Alexandre Pires, que desde o ano passado interrompeu a carreira solo para se dedicar à turnê comemorativa do Só Pra Contrariar, também se recorda dos primeiros passos do grupo.
— Lembro do espanto pelo fato de sermos o primeiro e o único grupo de pagode de Minas Gerais — diz Alexandre, que espera hoje celebrar a consagração dos dois grupos na cidade que os projetou: — O Rio é a maior praça do Raça Negra e do Só Pra Contrariar. Onde fizemos shows memoráveis. Temos muita gratidão pela cidade.
E o reencontro das bandas no palco, acontecerá por conta de uma ideia de Alexandre Pires. Fã do Raça Negra, ele sonhava tocar com seus ídolos.
— O Alexandre conhece mais música minha que eu mesmo. Tem música que eu gravei, que não lembro. Ele canta tudo — brinca Luis Carlos, que no show, vai interpretar canções que fizeram muito sucesso na voz do colega como “Meu jeito de ser”, “Essa tal libertadade”, “Que se chama amor”.

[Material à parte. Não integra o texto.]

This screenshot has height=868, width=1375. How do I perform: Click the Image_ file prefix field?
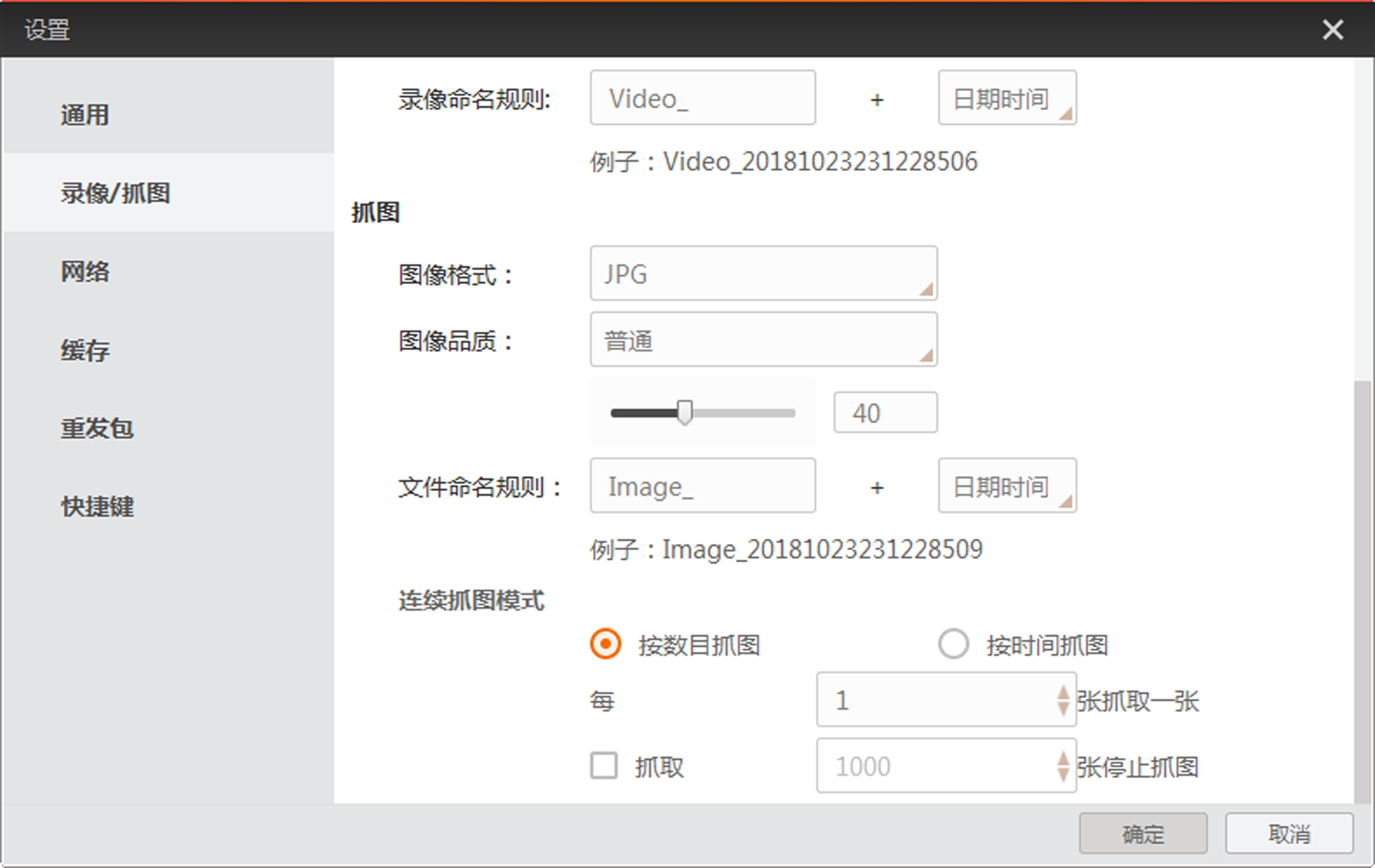click(702, 486)
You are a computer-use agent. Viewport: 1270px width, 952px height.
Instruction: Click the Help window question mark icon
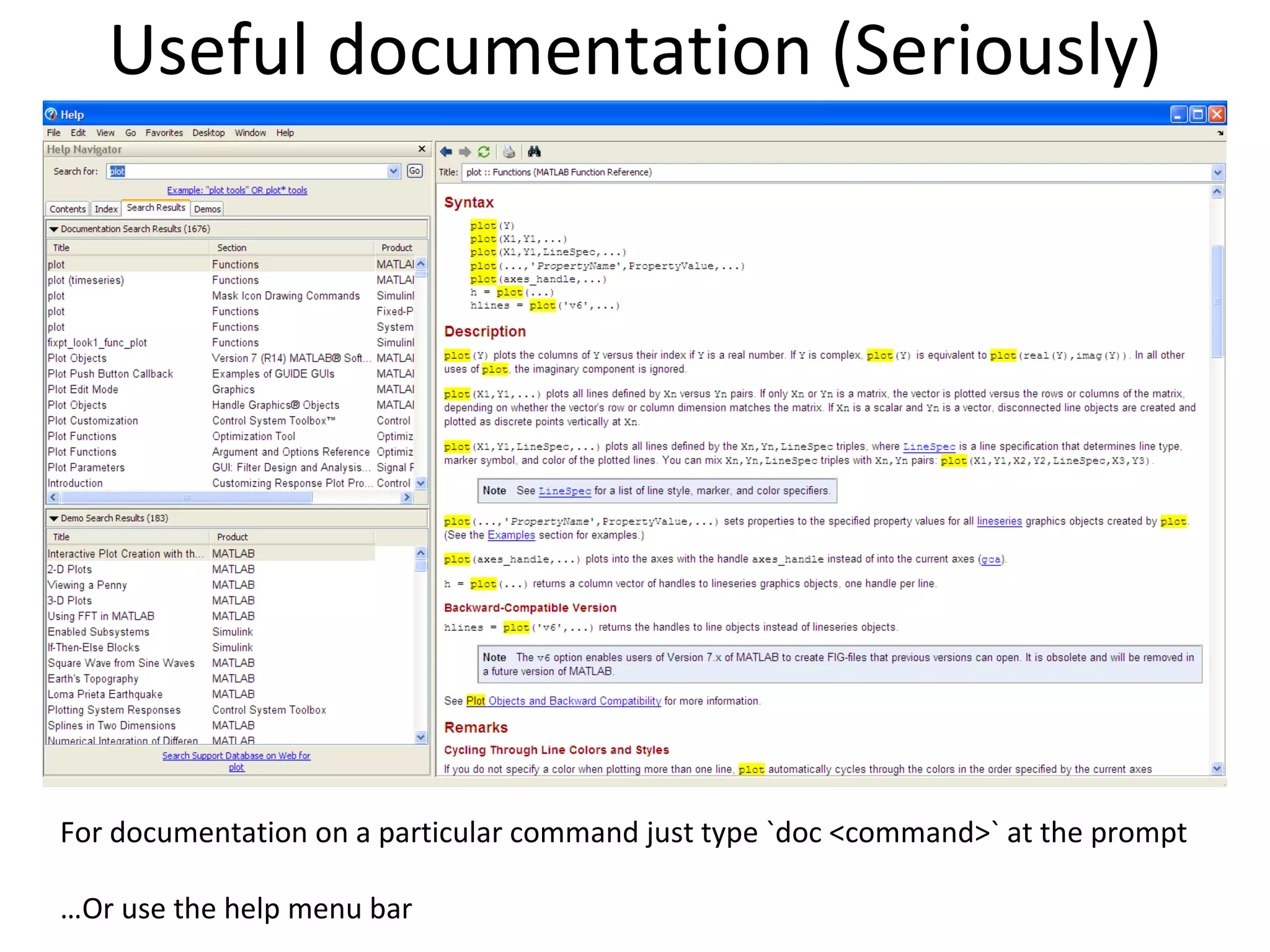tap(51, 114)
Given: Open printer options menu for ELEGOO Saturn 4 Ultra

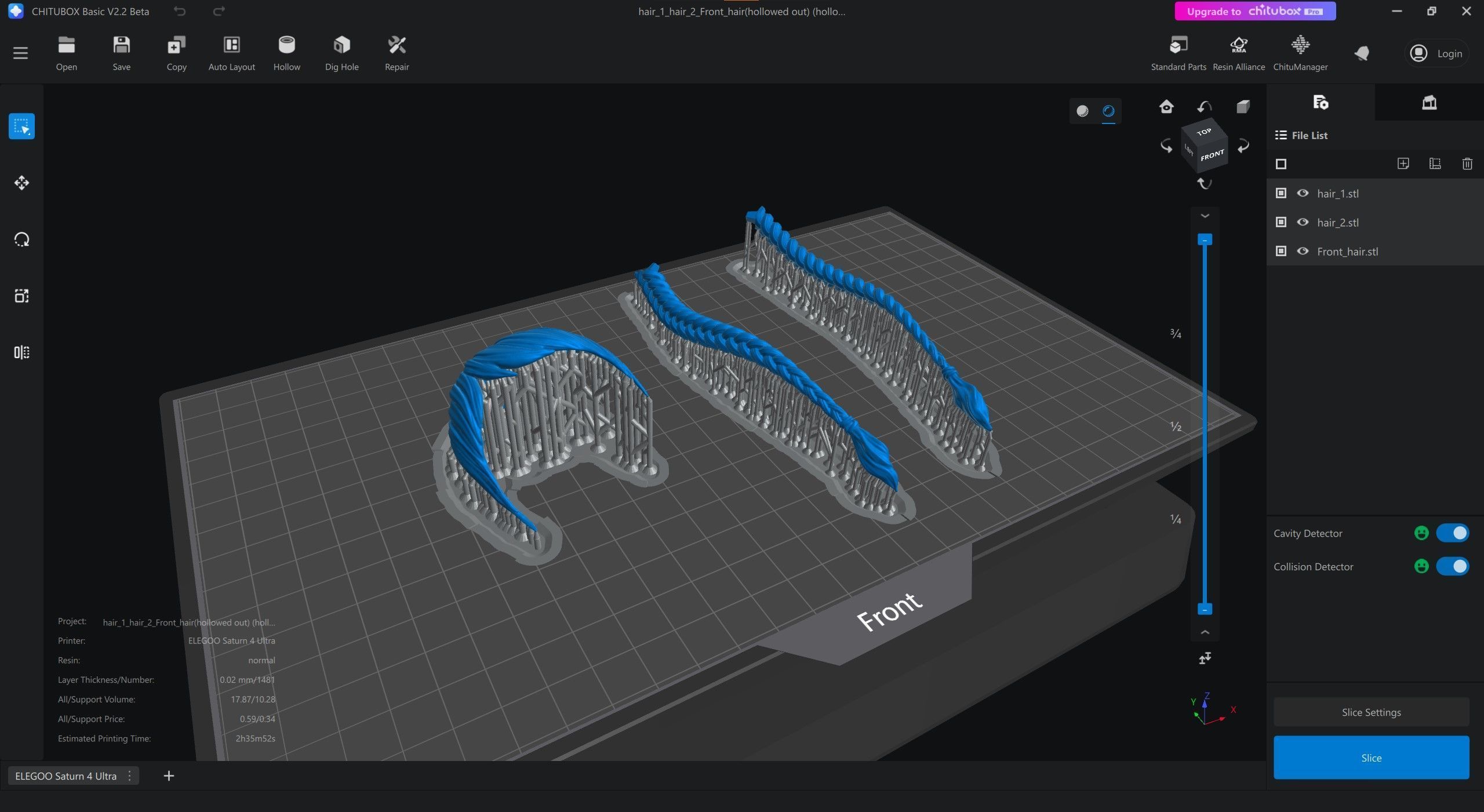Looking at the screenshot, I should click(x=129, y=775).
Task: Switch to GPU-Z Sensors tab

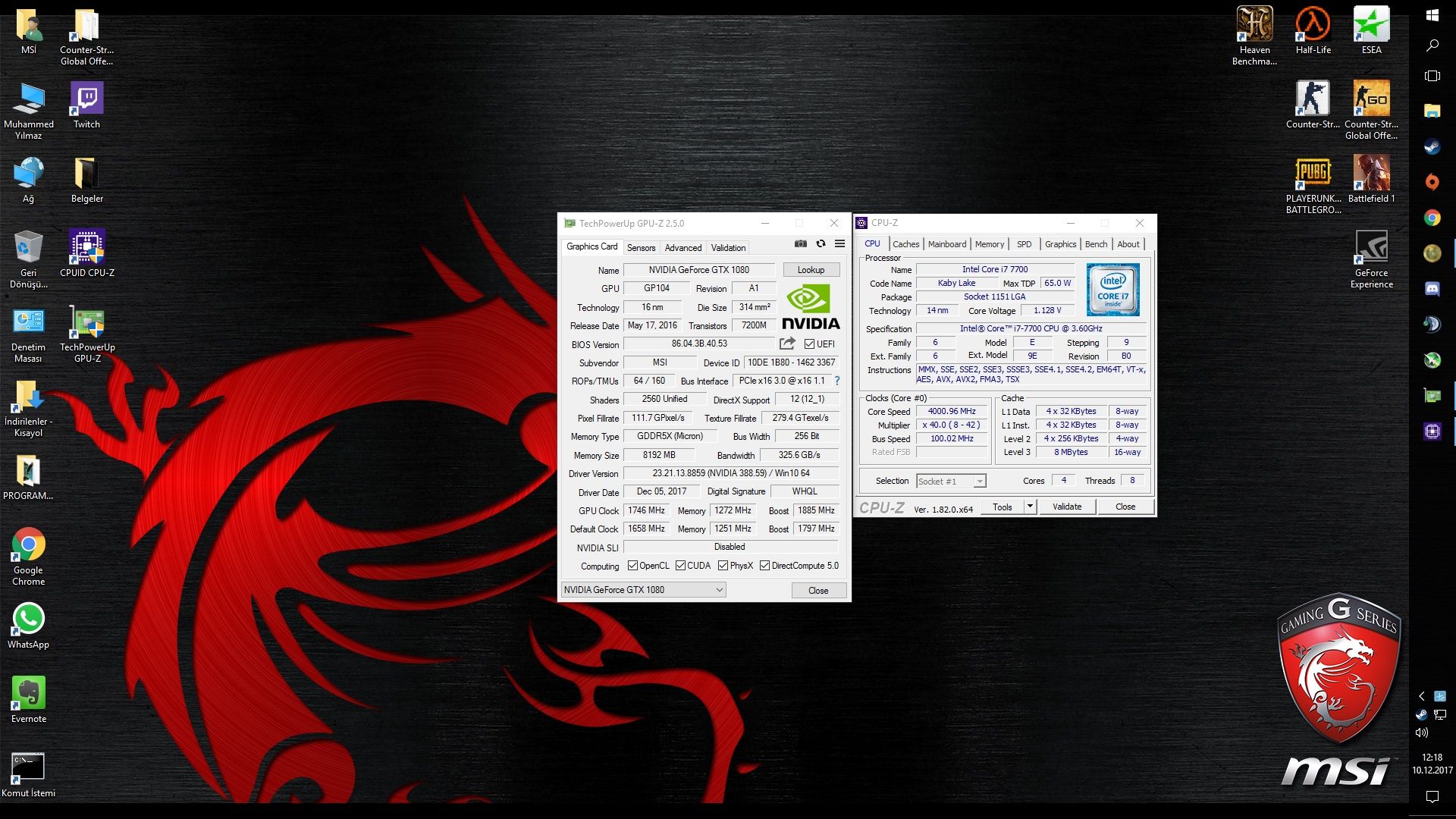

E sucessos do Raça Negra como “Cheia de mania”, “Cigana” e “Tarde demais” serão entoados por Alexandre.
— Eu sempre fui muito fã deles. Em 1991, o SPC abriu um show deles em Uberlândia. Deus é maravilhoso, a música tem essa magia, e hoje, nos possibilita esse tipo de reencontro — festeja o cantor.
Com previsão de duração de 2h30, o apresentação no Barra Music será repleta de sucessos das duas bandas, que permanecerão o tempo todo no palco.
— A gente quer brindar com o povo essa união, cantando 2h30 de muita alegria e nostalgia — promete Alexandre, que em setembro grava seu primeiro DVD em espanhol, em Miami ou Porto Rico.
O Raça Negra também tem projetos ambiciosos neste ano. Em maio, o grupo grava um DVD no Morro da Urca.
— Vai ser um grande baile com a participação de músicos de vários seguimentos como Samuel Rosa, do Skank, e Falcão, do Rappa — avisa.